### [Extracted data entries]

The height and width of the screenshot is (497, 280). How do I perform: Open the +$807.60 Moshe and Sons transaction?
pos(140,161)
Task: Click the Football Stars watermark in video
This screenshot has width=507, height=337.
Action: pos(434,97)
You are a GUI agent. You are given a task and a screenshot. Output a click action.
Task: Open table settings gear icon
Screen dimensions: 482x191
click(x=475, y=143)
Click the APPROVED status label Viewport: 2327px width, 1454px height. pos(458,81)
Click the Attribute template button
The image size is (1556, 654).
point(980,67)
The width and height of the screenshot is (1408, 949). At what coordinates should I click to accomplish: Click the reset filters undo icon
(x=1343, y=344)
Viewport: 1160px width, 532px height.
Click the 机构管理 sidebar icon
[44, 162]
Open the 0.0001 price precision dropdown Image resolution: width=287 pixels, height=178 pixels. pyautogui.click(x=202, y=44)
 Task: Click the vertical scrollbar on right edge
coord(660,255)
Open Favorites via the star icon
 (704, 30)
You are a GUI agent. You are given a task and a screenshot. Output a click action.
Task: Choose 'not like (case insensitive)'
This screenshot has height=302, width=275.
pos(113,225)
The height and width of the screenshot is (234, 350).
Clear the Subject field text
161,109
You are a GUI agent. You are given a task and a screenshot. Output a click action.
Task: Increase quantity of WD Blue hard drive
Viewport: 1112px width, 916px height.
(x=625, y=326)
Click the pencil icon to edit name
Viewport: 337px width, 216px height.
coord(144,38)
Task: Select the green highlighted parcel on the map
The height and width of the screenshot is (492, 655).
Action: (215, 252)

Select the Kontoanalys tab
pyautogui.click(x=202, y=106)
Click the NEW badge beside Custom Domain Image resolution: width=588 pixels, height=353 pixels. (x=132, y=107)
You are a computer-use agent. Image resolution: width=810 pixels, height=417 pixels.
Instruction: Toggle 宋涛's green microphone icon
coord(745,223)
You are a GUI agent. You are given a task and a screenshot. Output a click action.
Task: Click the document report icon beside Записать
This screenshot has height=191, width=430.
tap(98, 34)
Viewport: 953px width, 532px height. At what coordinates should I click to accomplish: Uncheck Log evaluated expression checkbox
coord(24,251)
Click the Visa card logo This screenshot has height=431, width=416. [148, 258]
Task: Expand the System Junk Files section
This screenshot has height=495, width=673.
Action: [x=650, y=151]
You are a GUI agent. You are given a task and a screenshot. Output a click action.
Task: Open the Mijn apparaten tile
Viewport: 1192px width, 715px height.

### [WHAT THE TASK ASKS]
Copy every row above word for word, keeping the same order.

### [RESULT OF THIS TASK]
The height and width of the screenshot is (497, 280). How do I perform: Open the +$807.60 Moshe and Sons transaction?
pos(140,161)
Task: Click the Football Stars watermark in video
This screenshot has width=507, height=337.
Action: pos(434,97)
You are a GUI agent. You are given a task and a screenshot. Output a click action.
Task: Open table settings gear icon
Screen dimensions: 482x191
click(x=475, y=143)
Click the APPROVED status label Viewport: 2327px width, 1454px height. pos(458,81)
Click the Attribute template button
The image size is (1556, 654).
point(980,67)
The width and height of the screenshot is (1408, 949). At what coordinates should I click to accomplish: Click the reset filters undo icon
(x=1343, y=344)
Viewport: 1160px width, 532px height.
Click the 机构管理 sidebar icon
[44, 162]
Open the 0.0001 price precision dropdown Image resolution: width=287 pixels, height=178 pixels. pyautogui.click(x=202, y=44)
 Task: Click the vertical scrollbar on right edge
coord(660,255)
Open Favorites via the star icon
 (704, 30)
You are a GUI agent. You are given a task and a screenshot. Output a click action.
Task: Choose 'not like (case insensitive)'
This screenshot has height=302, width=275.
pos(113,225)
The height and width of the screenshot is (234, 350).
Clear the Subject field text
161,109
You are a GUI agent. You are given a task and a screenshot. Output a click action.
Task: Increase quantity of WD Blue hard drive
Viewport: 1112px width, 916px height.
(x=625, y=326)
Click the pencil icon to edit name
Viewport: 337px width, 216px height.
coord(144,38)
Task: Select the green highlighted parcel on the map
The height and width of the screenshot is (492, 655).
Action: (215, 252)

Select the Kontoanalys tab
pyautogui.click(x=202, y=106)
Click the NEW badge beside Custom Domain Image resolution: width=588 pixels, height=353 pixels. (x=132, y=107)
You are a computer-use agent. Image resolution: width=810 pixels, height=417 pixels.
Instruction: Toggle 宋涛's green microphone icon
coord(745,223)
You are a GUI agent. You are given a task and a screenshot. Output a click action.
Task: Click the document report icon beside Записать
This screenshot has height=191, width=430.
tap(98, 34)
Viewport: 953px width, 532px height. At what coordinates should I click to accomplish: Uncheck Log evaluated expression checkbox
coord(24,251)
Click the Visa card logo This screenshot has height=431, width=416. [148, 258]
Task: Expand the System Junk Files section
This screenshot has height=495, width=673.
Action: [x=650, y=151]
You are a GUI agent. You are given a task and a screenshot. Output a click action.
Task: Open the Mijn apparaten tile
Viewport: 1192px width, 715px height.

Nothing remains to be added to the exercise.